I'm really not a poet. But there were times when I get emotional and this is the only way I can express them...through broken phrases I dared to call poetry.
1988
When Time Casts Its Shadow
When Time casts its shadow
I hope I'm not
Just passing through your life
A memory hidden
In some place
Forgotten.
--For my highschool friends. Leaving Chicago for the Philippines
1990
Love's Beginning
It happened
In a span of a week.
A handshake followed by
A smile.
An accidental touch
That reached the soul.
A bewildered look
In awe of what is found
In the heart --
Something akin to pain
That must be given a chance
To be.
-- For Gerry. We met on April 19, 1986.
Differences
You say "i love you,"
I reply, "i love you, too."
You see your way
I see mine
Voices grow louder
High pitched and shrill
Clouds of mixed emotions
Of anger and love
Can we not somehow
Reach a compromise?
-- Going steady for 3 or 4 years, it's after the honeymoon stage...(luckily, we were better as a married couple)
1992
The Interrogation of a Filipino American
They ask, what are you doing here?
And I would smile a secret smile.
Aren't you hot? Uncomfortable?
But I would only shake my head, No.
Don't you find it hard to breathe?
I do. I would have to agree. It's suffocating.
Have you met Chaos and Fear?
Yes, I have feared for my life and safety.
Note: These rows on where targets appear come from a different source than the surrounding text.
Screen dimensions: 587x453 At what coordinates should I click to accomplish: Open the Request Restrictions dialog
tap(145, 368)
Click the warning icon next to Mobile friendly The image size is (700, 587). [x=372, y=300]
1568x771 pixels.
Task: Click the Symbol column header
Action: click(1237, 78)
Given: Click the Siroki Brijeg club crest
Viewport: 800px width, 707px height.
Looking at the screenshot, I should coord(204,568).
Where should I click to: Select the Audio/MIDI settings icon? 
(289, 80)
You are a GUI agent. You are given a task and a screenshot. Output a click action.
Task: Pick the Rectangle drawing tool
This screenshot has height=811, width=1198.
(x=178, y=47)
Don't you feel dismayed with the circus taking place on UN Avenue?
Yes, it's appalling and I am deeply grieved.
Don't you find it alarming that morals are very low?
It saddens me most dreadfully.
Is it not pitiful that every one is not trustworthy?
Oh, I wouldn't say every single one.
Then look on the roadside, up on the overpass, along elegant Ayala, tell me,
what do you see?
I see a mountain of garbage, an old man begging, and children selling sampaguitas.
Do you still not realize the injustice of it all?
Yes, I see it. I have to say I am disturbed.
Then what are you doing here? Why do you stay?
I smiled a secret knowing smile and replied,
Alongside the City with its bitterness and pain
I watched the glorious sunset turn the sky aflame.
The golden ball of fire sinks down the level horizon
With a promise to rise at the breaking of dawn.
I stood transfixed by its beauty beside the crying city
And with a sigh, I felt resigned.
I am here because I love
I love the country of my birth, and I remain in Hope.
--why go to the Philippines for college?...why not?!
April, 1992
Life's Value
Endless miles I've traveled
Wondrous sights I've seen.
Yet what breath-taking magnificence
Can fill this hollowness
Inside?
It is love's touch that gives meaning,
worth and sense of value.
For what is beauty, or richness
If I am forlorn without you?
--- height of being corny...missing Gerry while on a European trip
Memento
An old photograph
That spoke of life and being
The only trace left
Of someone who once was
Young, vibrant and living
Flesh and blood preserved
Into molecules and waves
Of colors imprinted on paper
Though immortal only in imagery
Memory and love is eternal in the
Heart.
--for Gigi...I felt how much she missed her mother
June, 1995
The Trouble With Goodbye
In my life, I've said it a countless times,
To family, to friends, to a loved one
I never learned how to do it right
The formula for its proper delivery,
The right approach, the suitable words,
They always elude my pained mind.
And so it comes out in a rush of broken
Speech, accompanied by salty crystal drops that
Managed to break my dam of self-control.
I should have learned my lesson by now.
It's a way of life for me. Inevitable.
Still....
The trouble with good-bye is
The degree of pain never quite depreciates
No matter how many times it is said.
---Going back to the US of A
Time Steals
He sits on the rocking chair, old and weary.
A wisp of an old man who had seen many years pass.
His skin clings close to his bones,
A river of veins course through his gentle hands.
The only fire left within him is sparked by his Faith.
He told me last night, he would thank God when he goes.
"I am the only one left of my generation," he said.
I watched his tired form and knew his pain, nary a word of complaint.
He spoke the truth as my mind rebelled against the thought,
Is it really his time to go?
But his words began to sooth, I started to understand.
Comfort became easy to find. Whether he goes or stay,
He is in God's hand either way.
--- my beloved grandfather and I had talked about my leaving for the US. He passed away 5 months later.